The words struck like a whip. She said, “Everyone does, honey. You know that, don’t you?”

“Sometimes I feel alone. You work so hard.”

“Is there anything special you want to talk about?” She thought of Nikki. She hadn’t had time to think about Nikki and Bob. “Is everything all right at school?”

“Same as usual.”

“Are your friends doing all right? Taylor? Nikki?”

“Screwed up, as usual.”

“Then what do you feel low about?”

“Don’t worry about it.”

“Paul and me? Is that bothering you? Do you want to-”

“Things were easier before. It’s more tangled up now. I want to get to know my dad better, but he’s so far away and I live here with you. I want to stay on your good side, but you don’t like my friends. You need me, so does he.”

“I do need you, Bob.”

“But he needs me in a different way. You need me to stay your little kid.”

“But, Bob, you are still a kid.”

“Sometimes. Sometimes I’m a man.”

“What?” Nina said. She was too tired to deal with that one.

“G’night.” He closed his eyes.

“Good night, honey.”

She managed to brush her teeth and throw water on her face before climbing into bed. Could it possibly still be Monday? She checked her watch, the modern curse, again.

No. Tuesday had arrived. Maybe she’d get a chance to breathe.

But then she remembered what T-Bone Walker said about Stormy Monday:

… Tuesday’s just as bad…

11

P AUL PROPELLED A LEG from the Mustang and then a small Styrofoam cup full of espresso he was holding, lid askew. Then the rest of him slid out and straightened up. Not one drop spilled, not that the asphalt of the Starlake Building parking lot would have suffered. The air had that peculiar late-summer Sierra quality of being both crisp and warm at the same time. He checked his watch, saw that it was one minute to nine, and leaned back against the car, planning to spend the entirety of that minute with his face turned to the sun and his eyes closed.

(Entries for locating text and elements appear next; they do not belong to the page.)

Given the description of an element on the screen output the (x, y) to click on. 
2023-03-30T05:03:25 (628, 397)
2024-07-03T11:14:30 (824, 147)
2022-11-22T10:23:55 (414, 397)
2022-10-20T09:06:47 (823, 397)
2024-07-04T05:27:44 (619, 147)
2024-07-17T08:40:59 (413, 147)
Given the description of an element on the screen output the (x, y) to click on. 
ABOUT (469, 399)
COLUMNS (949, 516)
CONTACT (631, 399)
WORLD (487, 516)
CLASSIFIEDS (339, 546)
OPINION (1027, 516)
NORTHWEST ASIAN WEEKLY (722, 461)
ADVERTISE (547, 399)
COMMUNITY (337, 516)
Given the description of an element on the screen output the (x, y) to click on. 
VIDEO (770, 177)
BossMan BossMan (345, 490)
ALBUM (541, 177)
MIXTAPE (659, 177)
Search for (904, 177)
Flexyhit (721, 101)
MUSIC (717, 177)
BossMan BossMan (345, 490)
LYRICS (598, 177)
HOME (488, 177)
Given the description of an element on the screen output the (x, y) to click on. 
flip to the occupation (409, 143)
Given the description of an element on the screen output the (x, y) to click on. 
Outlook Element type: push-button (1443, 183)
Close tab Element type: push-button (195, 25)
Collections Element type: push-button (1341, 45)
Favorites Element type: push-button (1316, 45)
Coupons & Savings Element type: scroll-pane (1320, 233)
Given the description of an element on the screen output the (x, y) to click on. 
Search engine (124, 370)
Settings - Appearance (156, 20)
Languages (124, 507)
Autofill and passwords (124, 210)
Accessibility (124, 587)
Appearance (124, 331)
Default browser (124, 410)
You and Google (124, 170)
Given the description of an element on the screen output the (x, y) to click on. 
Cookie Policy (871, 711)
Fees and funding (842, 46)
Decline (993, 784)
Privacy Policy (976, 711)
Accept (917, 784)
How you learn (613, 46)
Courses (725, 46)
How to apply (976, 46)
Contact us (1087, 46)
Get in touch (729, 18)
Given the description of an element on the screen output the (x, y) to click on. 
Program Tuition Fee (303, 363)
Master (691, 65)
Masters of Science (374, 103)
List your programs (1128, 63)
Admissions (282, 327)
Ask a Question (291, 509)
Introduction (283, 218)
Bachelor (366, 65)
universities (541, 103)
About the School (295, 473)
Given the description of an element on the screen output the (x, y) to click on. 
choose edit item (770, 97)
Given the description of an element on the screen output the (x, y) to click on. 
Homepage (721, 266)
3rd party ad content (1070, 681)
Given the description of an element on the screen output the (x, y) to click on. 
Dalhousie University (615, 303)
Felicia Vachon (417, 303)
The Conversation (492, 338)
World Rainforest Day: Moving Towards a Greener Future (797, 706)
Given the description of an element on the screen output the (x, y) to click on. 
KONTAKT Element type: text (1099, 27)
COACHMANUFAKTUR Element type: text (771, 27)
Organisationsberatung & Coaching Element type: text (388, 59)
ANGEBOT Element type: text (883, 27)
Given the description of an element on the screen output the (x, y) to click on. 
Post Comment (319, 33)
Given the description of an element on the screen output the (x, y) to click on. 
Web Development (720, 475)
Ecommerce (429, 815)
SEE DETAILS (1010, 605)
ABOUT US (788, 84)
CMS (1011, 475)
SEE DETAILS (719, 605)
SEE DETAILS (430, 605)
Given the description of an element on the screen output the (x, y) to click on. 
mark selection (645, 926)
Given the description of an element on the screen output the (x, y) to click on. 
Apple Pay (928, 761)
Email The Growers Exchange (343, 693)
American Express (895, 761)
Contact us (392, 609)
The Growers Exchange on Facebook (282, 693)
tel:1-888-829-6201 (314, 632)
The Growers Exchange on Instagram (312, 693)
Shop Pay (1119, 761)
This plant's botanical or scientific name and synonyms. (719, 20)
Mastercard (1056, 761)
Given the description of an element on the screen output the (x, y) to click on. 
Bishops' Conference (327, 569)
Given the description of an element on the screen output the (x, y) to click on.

A large indeterminate-model brown car-who made brown cars and why did anyone buy them?-pulled up sedately beside him. Wish Whitefeather was in the driver’s seat and Sandy sat in the passenger’s seat, spine straight, purse in her lap. Paul saw with a small start that both Wish and his mother had the same profile, strong brow ridge and nose, beetling brows. As Wish turned off the ignition, they both turned toward him. Sandy said, “It’s you.”

Paul bowed and opened the door for her. “And how is my favorite Washoe maiden?” he said.

“Don’t think that’s gonna gain you any points.” Sandy gathered her coat around her. Paul had noticed that she often wore her coat outdoors, even on warm summer days. Heaving herself out of the car, she brushed out the coat crinkles and adjusted herself while Paul shut the door. “Well, speak up,” Sandy demanded. “How was the drive?”